Introducing this collection of essays, Francoise Lionnet and Shu-mei Shih argue that looking back-investigating the historical, intellectual, and political entanglements of contemporary academic disciplines-offers a way for scholars in the humanities to move critical debates forward. They describe how disciplines or methodologies that seem distinct today emerged from overlapping intellectual and political currents in the 1960s and early 1970s, in the era of decolonization, the U.S. civil rights movement, and antiwar activism. While both American ethnic studies programs and "French theory" originated in decolonial impulses, over time, French theory became depoliticized in the American academy.

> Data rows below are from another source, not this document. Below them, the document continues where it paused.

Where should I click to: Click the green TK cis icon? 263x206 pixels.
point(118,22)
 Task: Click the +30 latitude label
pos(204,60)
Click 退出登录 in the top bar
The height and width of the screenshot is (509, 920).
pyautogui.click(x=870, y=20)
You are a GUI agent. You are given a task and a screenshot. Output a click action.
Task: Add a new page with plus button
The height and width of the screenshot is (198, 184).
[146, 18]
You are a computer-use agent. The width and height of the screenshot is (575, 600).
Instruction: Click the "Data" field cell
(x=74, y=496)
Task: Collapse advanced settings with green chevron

Meanwhile, ethnic studies, and later also postcolonial studies, developed politically and historically grounded critiques of inequality. Suggesting that the abstract universalisms of Euro-American theory may ultimately be the source of its demise, Lionnet and Shih advocate the creolization of theory: the development of a reciprocal, relational, and intersectional critical approach attentive to the legacies of colonialism. This use of creolization as a theoretical and analytical rubric is placed in critical context by Dominique Chance, who provides a genealogy of the concept of creolization. In their essays, leading figures in their fields explore the intellectual, disciplinary, and ethical implications of the creolized theory elaborated by Lionnet and Shih. Edouard Glisssant links the extremes of globalization to those of colonialism and imperialism in an interview appearing for the first time in English in this volume. The Creolization of Theory is a bold intervention in debates about the role of theory in the humanities.

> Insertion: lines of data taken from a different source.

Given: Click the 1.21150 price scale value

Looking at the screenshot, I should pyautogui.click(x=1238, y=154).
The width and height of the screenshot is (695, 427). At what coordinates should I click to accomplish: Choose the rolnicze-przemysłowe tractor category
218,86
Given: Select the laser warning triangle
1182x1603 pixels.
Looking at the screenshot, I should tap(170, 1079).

Contributors. Etienne Balibar, Dominique Chance, Pheng Cheah, Leo Ching, Liz Constable, Anne Donadey, Fatima El-Tayeb, Julin Everett, Edouard Glissant, Barnor Hesse, Ping-hui Liao, Francoise Lionnet, Walter Mignolo, Andrea Schwieger Hiepko, Shu-mei Shih



A bold intervention in debates about the role of theory in the humanities

About the Author

Francoise Lionnet is Professor of French and Francophone Studies, Comparative Literature, and Women's Studies at the University of California, Los Angeles.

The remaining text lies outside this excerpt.